“ Winds in the east / Mist coming in / Like something is brewing / About to begin / Can’t put me finger / On what lies in store / But I feel what’s to happen / All happened before.”
** WARNING!!! This post contains a review of Saving Mr. Banks and also some trivia regarding it (a big Thank You! goes to IMDB ;) my reliable source when it comes to movies data). It will be an extensive post and it will have loads of pictures and text so please grab yourself a cup of tea and a warm blanket and Enjoy!**
I know this movie came up a while ago, but tell you the truth I did not manage to watch it on the big screen - shame on me! One fine night this week I was in a mood for a musical or a fun movie and I remember how I wanted to watch Saving Mr. Banks. It was not quite a musical, but it was about a musical, and it was not quite a comedy, although it was somewhat fun 50% of the time and 50% serious.

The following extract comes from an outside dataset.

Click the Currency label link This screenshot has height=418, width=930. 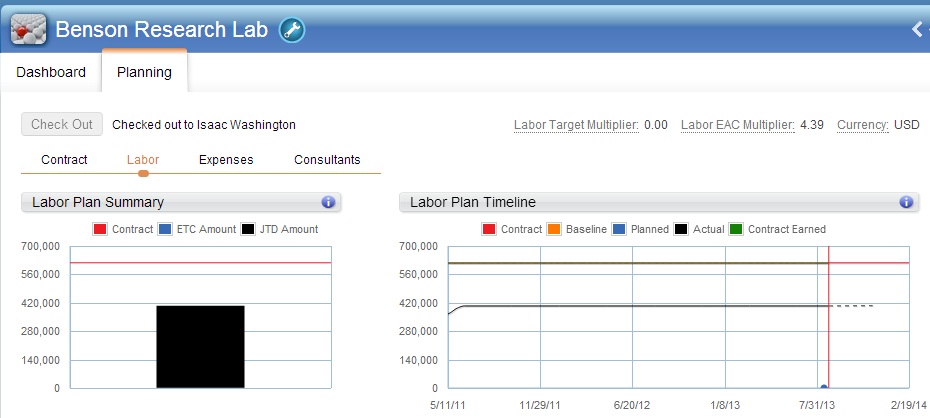point(862,125)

Saving Mr. Banks tells the story of how the magical musical Mary Poppins came to life. It is a biographic movie about the writer that created Mary Poppins and her fight/struggle with Walt Disney in order to do the right thing by the story. P.L.Travers was a stubborn and serious writer and she wanted Mary Poppins to be “never, ever just Mary”. For children worldwide Mary Poppins was just a fairytale, a lovely story, for her it was a real person, from real life, flesh and bones, transcripted to page so she would remember her and not only... Mary Poppins was a story about her, her sister, her parents... and to be more precise, about her father. For her the story she created was not only about the nanny, but about the hardships of life, of the adult life that one day each child will have to face!
Walt Disney: "No whimsy or sentiment!" says the woman who sends a flying nanny with a talking umbrella to save the children.

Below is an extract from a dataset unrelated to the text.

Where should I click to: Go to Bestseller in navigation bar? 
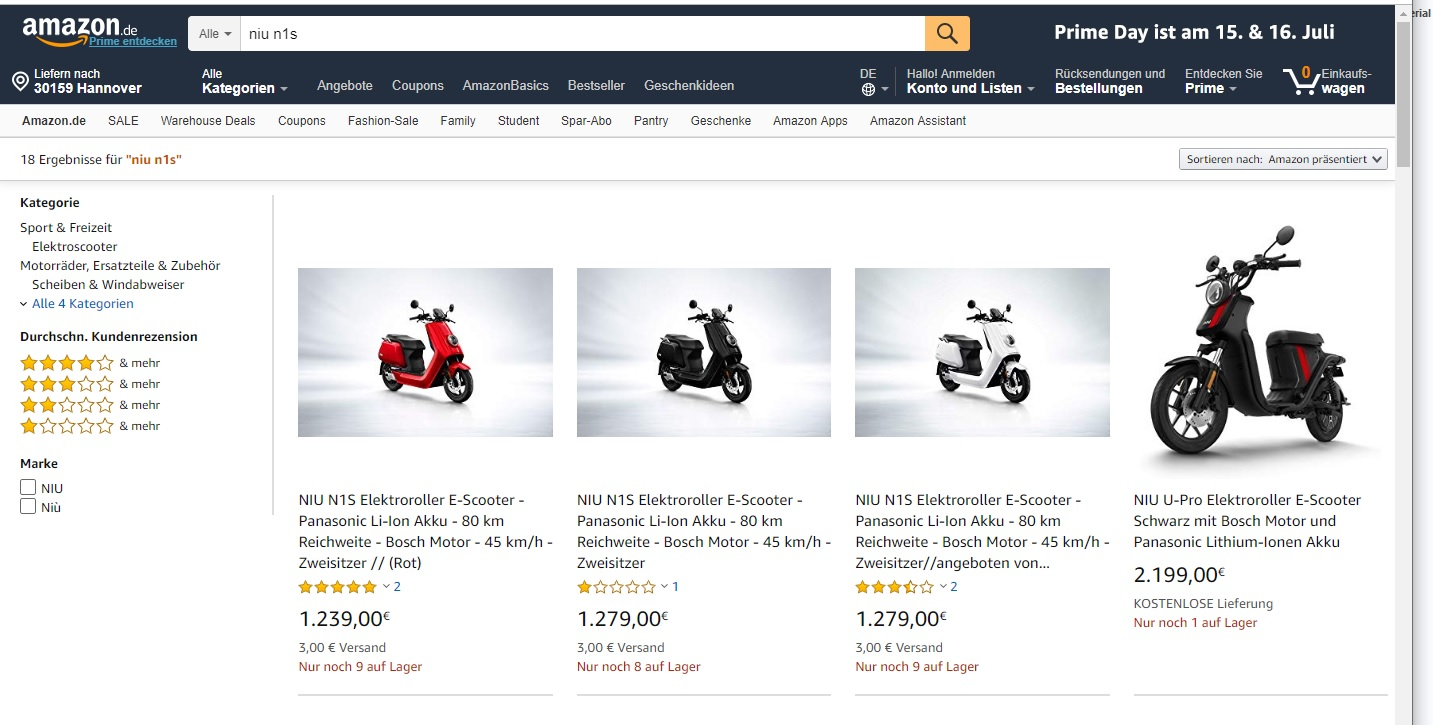tap(596, 86)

P.L. Travers: You think Mary Poppins is saving the children, Mr. Disney?
[Walt and the other filmmakers are stunned silent]
P.L. Travers: Oh, dear!
|P.L.Travers and Emma Thompson - who played her :)|
Mary Poppins did not came to save the children, but rather her father... Mary Poppins is actually her very own aunt, put on paper. The movie switches between scenes of here and now and the scenes of P.L.Travers when she was just a little girl. Her father is played brilliantly by Colin Farrell and her mother by the very delicate and lady-like Ruth Wilson ( that I just adore in Jane Eyre ). We can see her growing up in Australia and being forced to move from the beautiful house in the city to a small house in the middle of nowhere. Somehow her father manages to keep her dreaming for a better world, but her mother sees and faces the real troubles of the family - raising 3 kids and taking care of the house and a husband who is drinking and not able to maintain his job at the bank...

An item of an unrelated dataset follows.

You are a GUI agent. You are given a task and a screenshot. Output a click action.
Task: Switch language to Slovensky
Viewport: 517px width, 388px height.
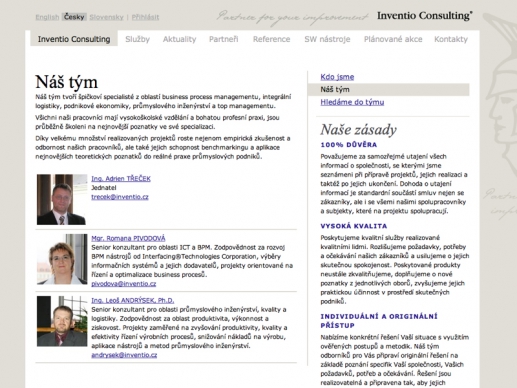tap(106, 17)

|Great attention on details like the outfits, to fit the characters and the period of time|
P.L.Travers loved her father that much that she wanted to preserve his memory somehow... and what better way to do that than writing a book about it? She wanted Mary Poppins as a serious movie, yet a children movie. She wanted no animations, no musical made out of it. Somehow it went half-way: neither what Walt wanted nor her. It took them 20 years of beating around the bush to get her on a plane to USA in order to get the movie going - by that time, unlike in this movie, Walt had already purchased the rights to do Mary Poppins. Unlike the movie, she never danced on the music they created for the movie, but she did particulary liked the song "Feed the birds".
P.L. Travers: No, no, no, no, no! "Responstible" is not a word!
Richard Sherman: We made it up.
P.L. Travers: Well, un-make it up.
Richard Sherman: [quickly hides sheet music to "Supercalifragilisticexpialidocious."]
And when it comes for a little trivia, let me tell you this: Tom Hanks, who is playing Walt Disney, is actually his distant cousin ;) The audiotapes of the working sessions between Travers and the Disney creative team amounted to 39 hours, all of which screenwriter Kelly Marcel and later Tom Hanks and Emma Thompson had access to. Emma Thompson has said she listened to all of them in preparation for her role, and that the experience was "like being poked in the ear with hot forks!". To tell you the truth, at the end of the movie credits you can hear a real piece of the audiotape and I think her voice is very much royal :)
|Julie Andrews (she played THE Mary Poppins), Walt Disney and Mrs. Trevors|
According to the 40th Anniversary DVD release of Mary Poppins (1964) in 2004, Walt Disney first attempted to purchase the film rights to Mary Poppins from P.L. Travers as early as 1938, but was rebuffed because Travers was disgusted by Hollywood's handling of book-to-film adaptations, and did not believe a film version of her books would do justice to her creation. Another reason for her initial rejection would have been that at that time the Disney studios had not yet produced a live action film. For more than twenty years, Disney made periodic entreaties to Travers to allow him to make a Poppins film. He finally succeeded in 1961, but Travers demanded and got script-approval rights. Planning the film, writing the script and composing the songs took about two years. Travers objected to a number of elements that actually made it into the film. Rather than the Sherman Brothers' original songs, she wanted the soundtrack to feature known standards of the Edwardian period in which the story is set. Travers also objected to the idea of using animation to depict the chalkboard world. Disney overruled her, citing contract stipulations that he had final say on the finished print. Travers refused to allow any other Mary Poppins books to be filmed, even though Walt tried very hard to get her to reconsider.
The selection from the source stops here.